TASK OBJECTIVE
Leave out all pictures. Return exactly the lines from the top of the material through the line containing "Become a Member (1321, 1705)".

TASK INPUT
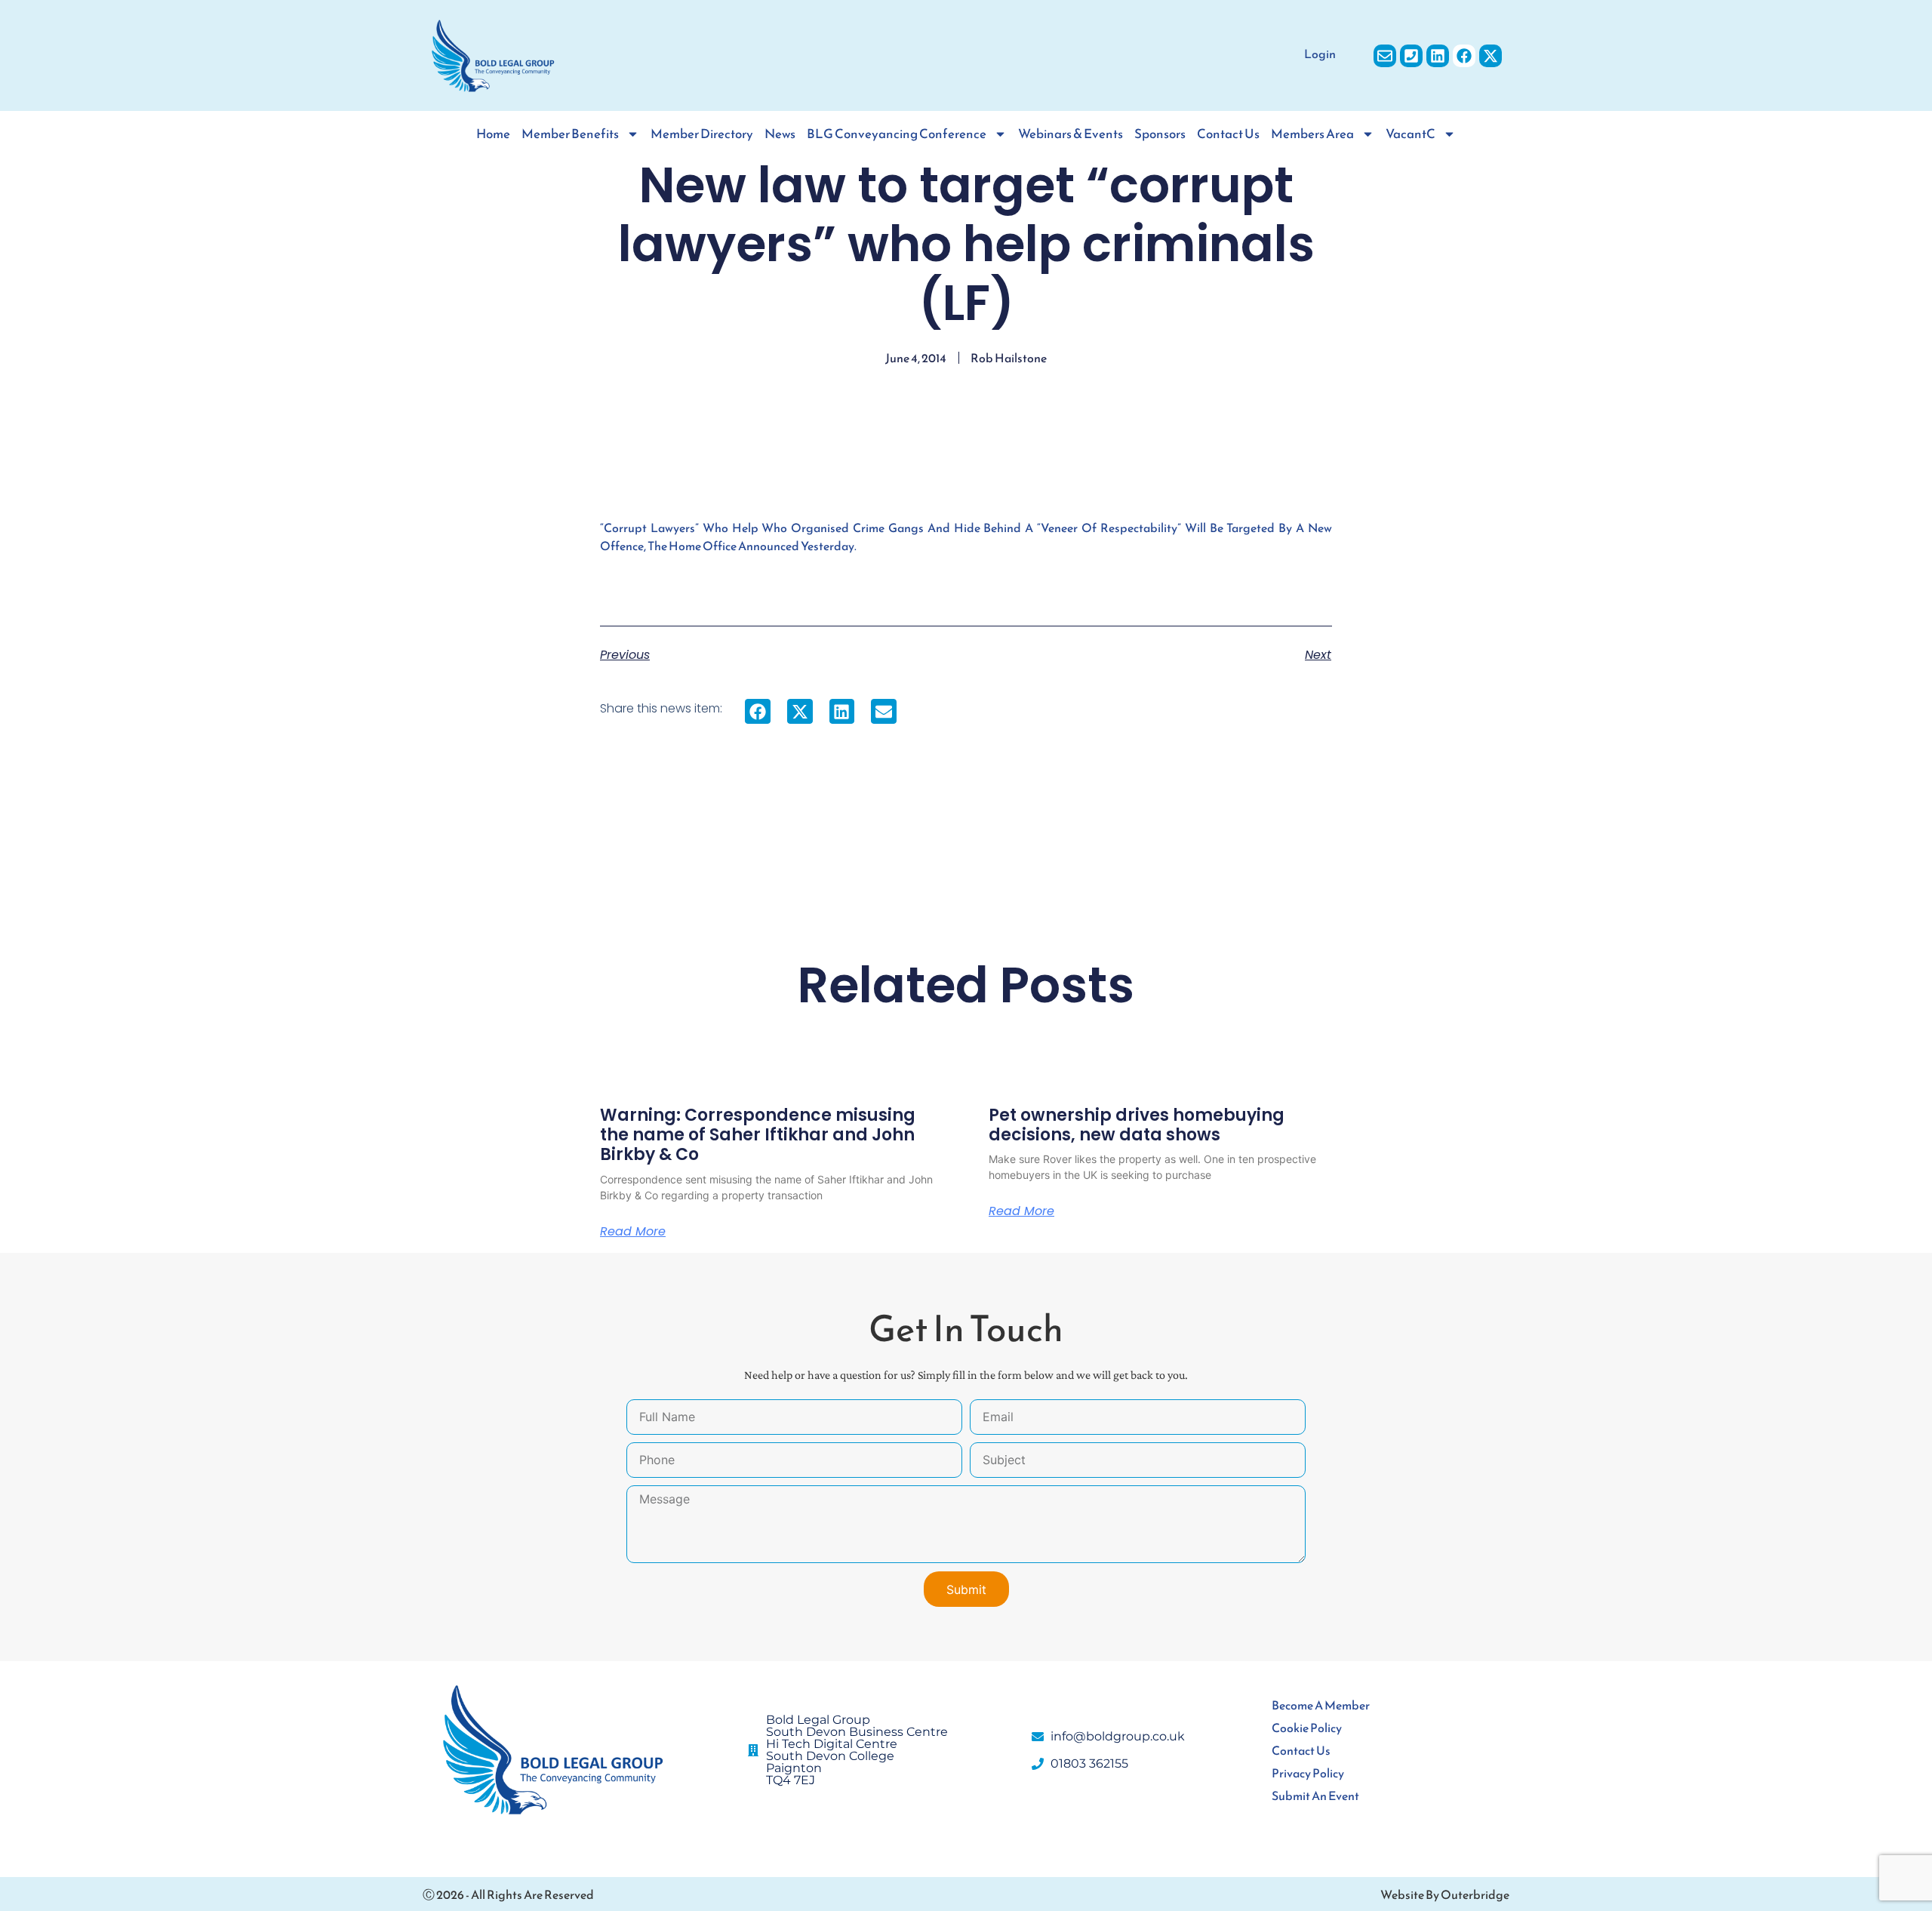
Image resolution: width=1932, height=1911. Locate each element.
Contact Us (1228, 134)
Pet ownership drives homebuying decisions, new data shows (1136, 1124)
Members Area (1312, 134)
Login (1320, 54)
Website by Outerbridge (1444, 1894)
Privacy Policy (1308, 1773)
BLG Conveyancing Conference (896, 134)
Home (493, 134)
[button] (758, 712)
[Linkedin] (1437, 56)
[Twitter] (1490, 56)
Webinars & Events (1070, 134)
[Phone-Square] (1411, 56)
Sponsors (1160, 134)
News (779, 134)
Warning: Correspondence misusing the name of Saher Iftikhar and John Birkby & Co (757, 1135)
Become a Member (1321, 1705)
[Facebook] (1464, 56)
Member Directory (702, 134)
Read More (633, 1232)
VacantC (1410, 134)
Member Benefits (570, 134)
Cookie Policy (1307, 1728)
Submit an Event (1315, 1795)
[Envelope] (1385, 56)
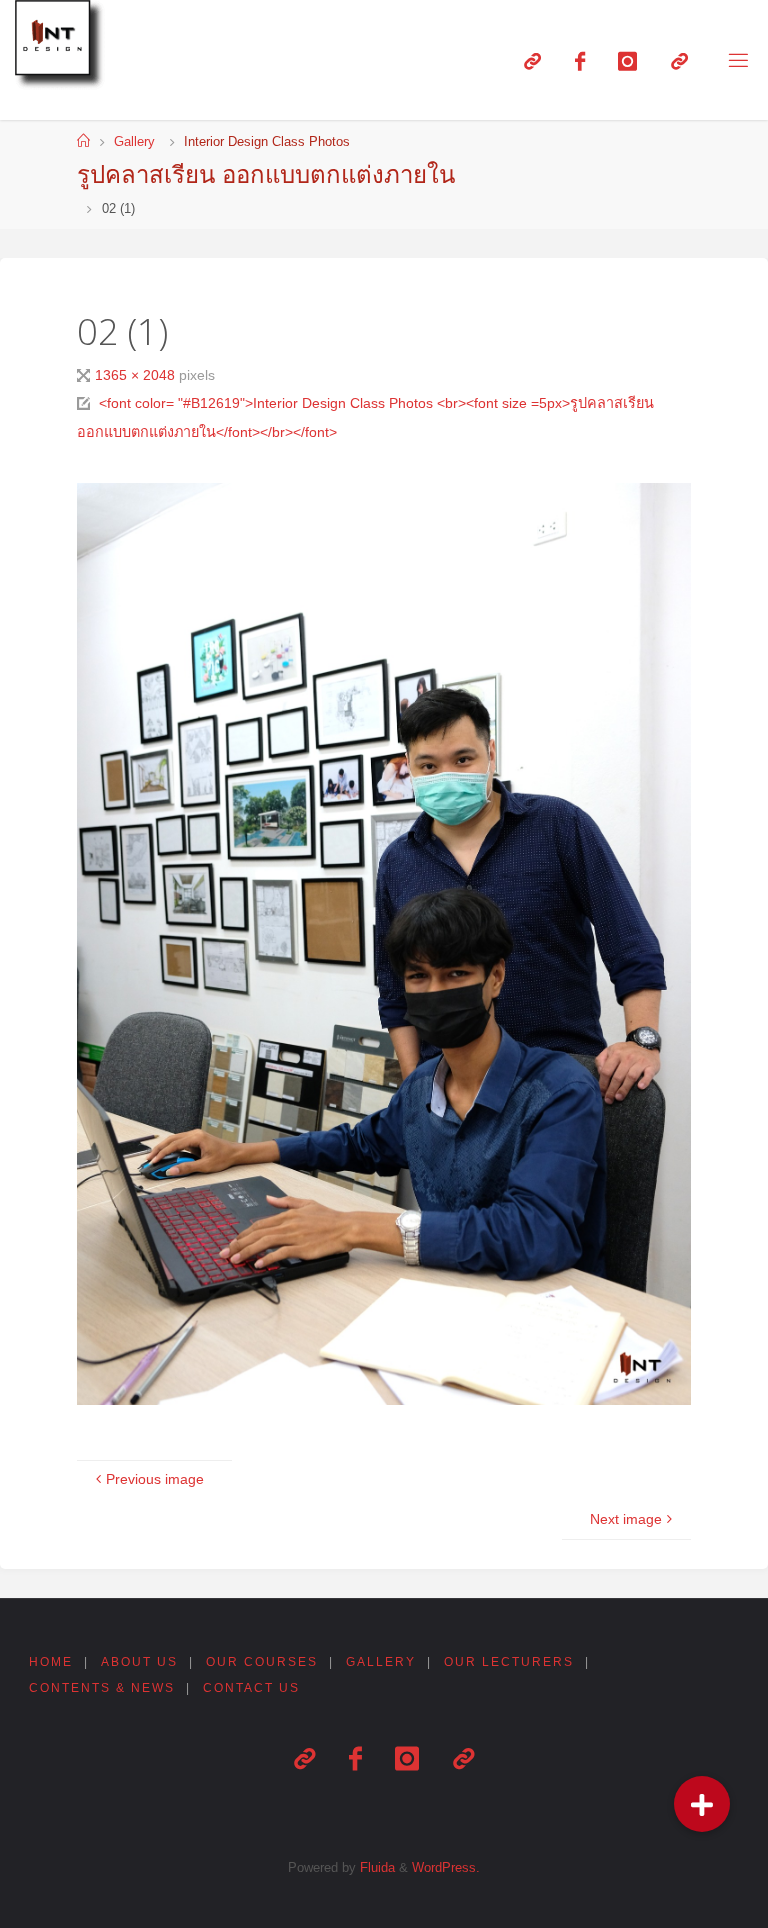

SOLUTION
Image resolution: width=1932, height=1911. Locate each element.
Contact Us (1228, 134)
Pet ownership drives homebuying decisions, new data shows (1136, 1124)
Members Area (1312, 134)
Login (1320, 54)
Website by Outerbridge (1444, 1894)
Privacy Policy (1308, 1773)
BLG Conveyancing Conference (896, 134)
Home (493, 134)
[button] (758, 712)
[Linkedin] (1437, 56)
[Twitter] (1490, 56)
Webinars & Events (1070, 134)
[Phone-Square] (1411, 56)
Sponsors (1160, 134)
News (779, 134)
Warning: Correspondence misusing the name of Saher Iftikhar and John Birkby & Co (757, 1135)
Become a Member (1321, 1705)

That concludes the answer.